**Assigned task**: Beginning at the line that holds "CLASSIC IS PUNK! (362, 68)", restate each line exactly through the final line of the records. Include both of those lines.

**The records**:
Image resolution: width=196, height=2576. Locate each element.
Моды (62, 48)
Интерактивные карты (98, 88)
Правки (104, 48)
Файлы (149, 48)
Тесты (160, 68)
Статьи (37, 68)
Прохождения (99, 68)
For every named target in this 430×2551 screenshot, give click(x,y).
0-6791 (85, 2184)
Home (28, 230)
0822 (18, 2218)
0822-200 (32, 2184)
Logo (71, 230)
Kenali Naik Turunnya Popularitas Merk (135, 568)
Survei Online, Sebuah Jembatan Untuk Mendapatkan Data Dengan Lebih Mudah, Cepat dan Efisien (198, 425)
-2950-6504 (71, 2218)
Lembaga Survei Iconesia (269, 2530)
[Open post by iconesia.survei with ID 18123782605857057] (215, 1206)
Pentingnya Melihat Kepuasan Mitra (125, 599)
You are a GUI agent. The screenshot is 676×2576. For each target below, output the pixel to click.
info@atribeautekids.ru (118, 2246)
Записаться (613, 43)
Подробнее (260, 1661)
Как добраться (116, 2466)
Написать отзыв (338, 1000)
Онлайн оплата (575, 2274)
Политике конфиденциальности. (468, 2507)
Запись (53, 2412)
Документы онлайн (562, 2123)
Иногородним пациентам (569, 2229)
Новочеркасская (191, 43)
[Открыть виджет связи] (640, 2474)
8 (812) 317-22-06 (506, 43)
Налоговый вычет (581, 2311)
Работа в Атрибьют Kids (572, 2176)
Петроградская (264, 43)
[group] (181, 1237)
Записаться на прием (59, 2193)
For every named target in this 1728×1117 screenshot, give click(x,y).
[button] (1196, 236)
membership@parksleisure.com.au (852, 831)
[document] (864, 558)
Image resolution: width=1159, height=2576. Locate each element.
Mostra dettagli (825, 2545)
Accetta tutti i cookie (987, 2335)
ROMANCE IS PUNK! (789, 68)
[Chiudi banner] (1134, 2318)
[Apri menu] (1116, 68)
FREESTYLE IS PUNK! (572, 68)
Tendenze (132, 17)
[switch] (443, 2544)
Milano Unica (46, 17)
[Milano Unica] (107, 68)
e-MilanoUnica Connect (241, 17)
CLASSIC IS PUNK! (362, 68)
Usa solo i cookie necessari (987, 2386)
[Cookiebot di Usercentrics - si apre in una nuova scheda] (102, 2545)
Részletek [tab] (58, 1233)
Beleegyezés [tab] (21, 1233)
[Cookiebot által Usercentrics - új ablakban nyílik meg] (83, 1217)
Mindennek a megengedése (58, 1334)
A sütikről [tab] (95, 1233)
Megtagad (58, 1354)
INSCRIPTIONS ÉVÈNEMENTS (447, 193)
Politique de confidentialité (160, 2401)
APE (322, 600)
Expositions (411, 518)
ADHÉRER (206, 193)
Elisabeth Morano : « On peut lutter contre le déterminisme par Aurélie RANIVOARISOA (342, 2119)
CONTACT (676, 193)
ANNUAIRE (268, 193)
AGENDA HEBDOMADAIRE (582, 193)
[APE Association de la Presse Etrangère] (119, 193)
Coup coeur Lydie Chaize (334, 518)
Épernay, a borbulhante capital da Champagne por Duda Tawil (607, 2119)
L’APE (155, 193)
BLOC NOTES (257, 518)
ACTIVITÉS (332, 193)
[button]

**Answer area**:
CLASSIC IS PUNK! (362, 68)
Usa solo i cookie necessari (987, 2386)
[Cookiebot di Usercentrics - si apre in una nuova scheda] (102, 2545)
Részletek [tab] (58, 1233)
Beleegyezés [tab] (21, 1233)
[Cookiebot által Usercentrics - új ablakban nyílik meg] (83, 1217)
Mindennek a megengedése (58, 1334)
A sütikről [tab] (95, 1233)
Megtagad (58, 1354)
INSCRIPTIONS ÉVÈNEMENTS (447, 193)
Politique de confidentialité (160, 2401)
APE (322, 600)
Expositions (411, 518)
ADHÉRER (206, 193)
Elisabeth Morano : « On peut lutter contre le déterminisme par Aurélie RANIVOARISOA (342, 2119)
CONTACT (676, 193)
ANNUAIRE (268, 193)
AGENDA HEBDOMADAIRE (582, 193)
[APE Association de la Presse Etrangère] (119, 193)
Coup coeur Lydie Chaize (334, 518)
Épernay, a borbulhante capital da Champagne por Duda Tawil (607, 2119)
L’APE (155, 193)
BLOC NOTES (257, 518)
ACTIVITÉS (332, 193)
[button]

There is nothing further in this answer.